Pela primeira vez na história, o Exército, a Marinha e a Aeronáutica começarão a aceitar o alistamento militar de mulheres na carreira de soldado. A expectativa é que isso aconteça em 2025, com início de ingresso em 2026.
Uma portaria assinada em abril pelo ministro da Defesa, José Mucio Monteiro, criou um grupo de trabalho para definir os procedimentos necessários para a inclusão das mulheres.
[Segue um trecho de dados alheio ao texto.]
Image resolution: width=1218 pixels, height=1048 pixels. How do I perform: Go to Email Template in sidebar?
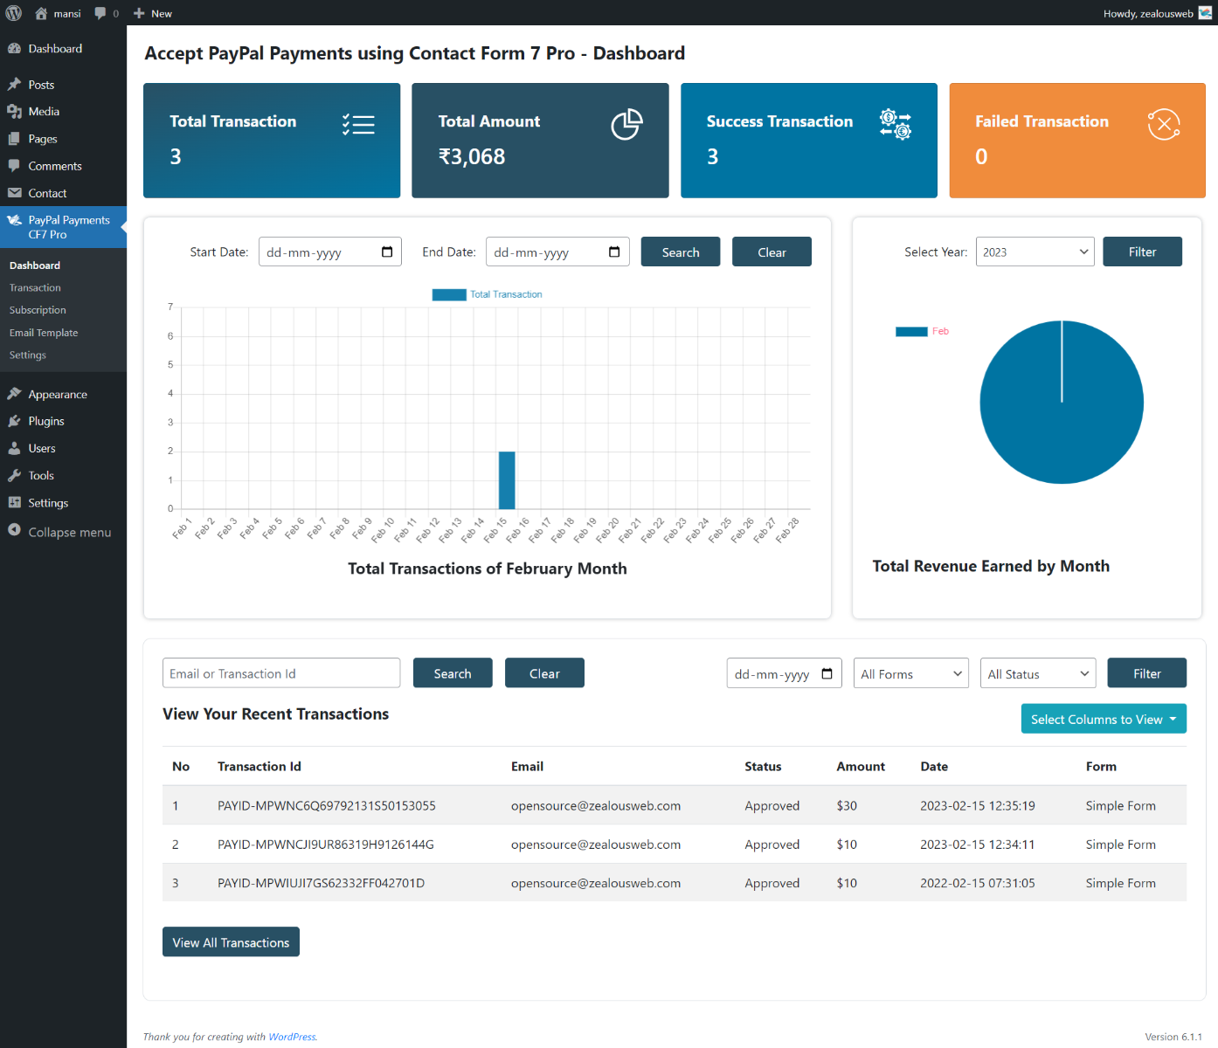(44, 333)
A ideia é que o alistamento siga os mesmos padrões do serviço militar masculino, porém sem a obrigatoriedade. A duração inicial será de 12 meses, com possibilidade de prorrogação por até oito anos (96 meses). Nesse caso, o militar sairá da Força como 3º sargento.
Em nota, o Ministério da Defesa informou que, a pedido de Mucio, a Marinha, o Exército e a Força Aérea estão realizando estudos sobre o tema. Atualmente, as mulheres são autorizadas a ingressar nas Forças Armadas apenas através das escolas de formação de oficiais, como a Escola de Saúde do Exército (EsSEx) e o Instituto Militar de Engenharia (IME).
Segundo a "Folha de S. Paulo", o ministro determinou que as vagas reservadas para as mulheres alcancem 20% das aproximadamente 85 mil pessoas que entram no serviço militar anualmente. Contudo, ainda existem divergências entre os comandantes das Forças.